PRESS RELEASE

When the Office of Fair Trading (OFT) closed its doors on 31st March, the Financial Conduct Authority (FCA) took over responsibility for consumer credit regulation and compliance.  At the same time consumer credit licences also expired and installers have had to apply for interim permission to continue offering finance. The old licensing scheme has been replaced and over the next two years the FCA will be processing thousands of applications from companies seeking full authorisation.

Installers that wish to continue to offering finance should have already received an invitation to apply along with a date period during which they must submit their online application.  It’s expected to take up to six months for applications to be approved once received by the FCA.

The introduction of the FCA as an industry regulator, along with its new rules and regulations has caused concern among some installers.  Andy Wallace, Managing Partner of Consumer Credit Solutions, has been speaking to many leading businesses in the sector and believes that some of the anxiety is being fuelled by a fear of the unknown and a time-consuming application process. ‘Installers are unsure about what compliance will mean for their businesses, as to whether it will be a drain on resources and, of course, what penalties there will be for getting it wrong. It’s my personal belief that if you have business that puts the interests of the customer first and plays by the rules then you should have little to fear from the FCA.’

As part of the authorisation application process, companies have to provide a business plan, cash flow forecasts, profit and loss forecasts, as well as information about specific credit products and promotional materials.  Companies also need to conduct a ‘treating customers fairly’ audit, introduce complaints handling procedures and maintain training records for sales staff.  Andy added, ‘I know smaller installers in particular are concerned about the amount of work involved, but the benefits of being able to offer credit, in my opinion, far outweigh the negatives.’

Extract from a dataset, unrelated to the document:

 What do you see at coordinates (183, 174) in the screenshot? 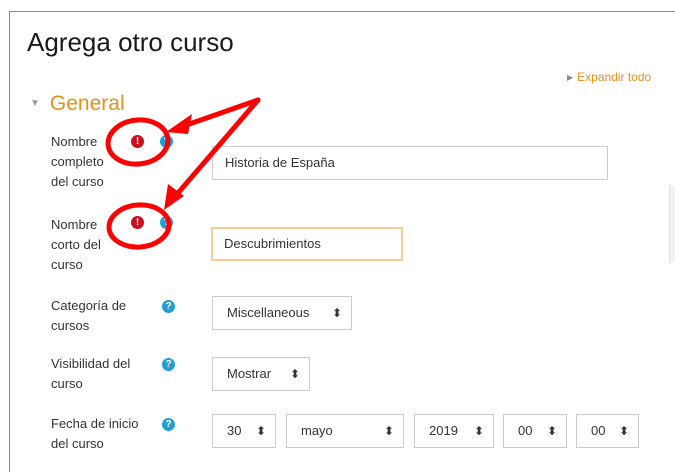
I see `annotation-overlay` at bounding box center [183, 174].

David Smith, Finance Director of Edison House Ltd, agrees, ‘We see the changeover to the FCA as a positive. It puts the onus on businesses to have robust processes in place and to ensure the customer is always treated fairly.   By putting the necessary processes in place, I believe it actually sets our business apart.’

Andy Wallace added, ‘Availability of finance for consumers has been a real game changer for the renewables sector. In the early days of solar customers typically used their savings to invest in panels, with the understanding that attractive feed-in tariffs would generate an income.  It’s fair to say, that all of this “low hanging fruit” has gone to a large extent. It’s become virtually a business imperative for installers to be able to offer customers competitive, monthly finance options to help facilitate purchases.  It gives people the ability to invest in renewable energy products that would otherwise not have the opportunity.’

David Smith also believes offering credit is important for the sector, ‘It’s become an integral part of our business, and given us access to parts of the market that we otherwise wouldn’t have had.  Not all householders have the necessary funds, so having a high street lending partner is essential.’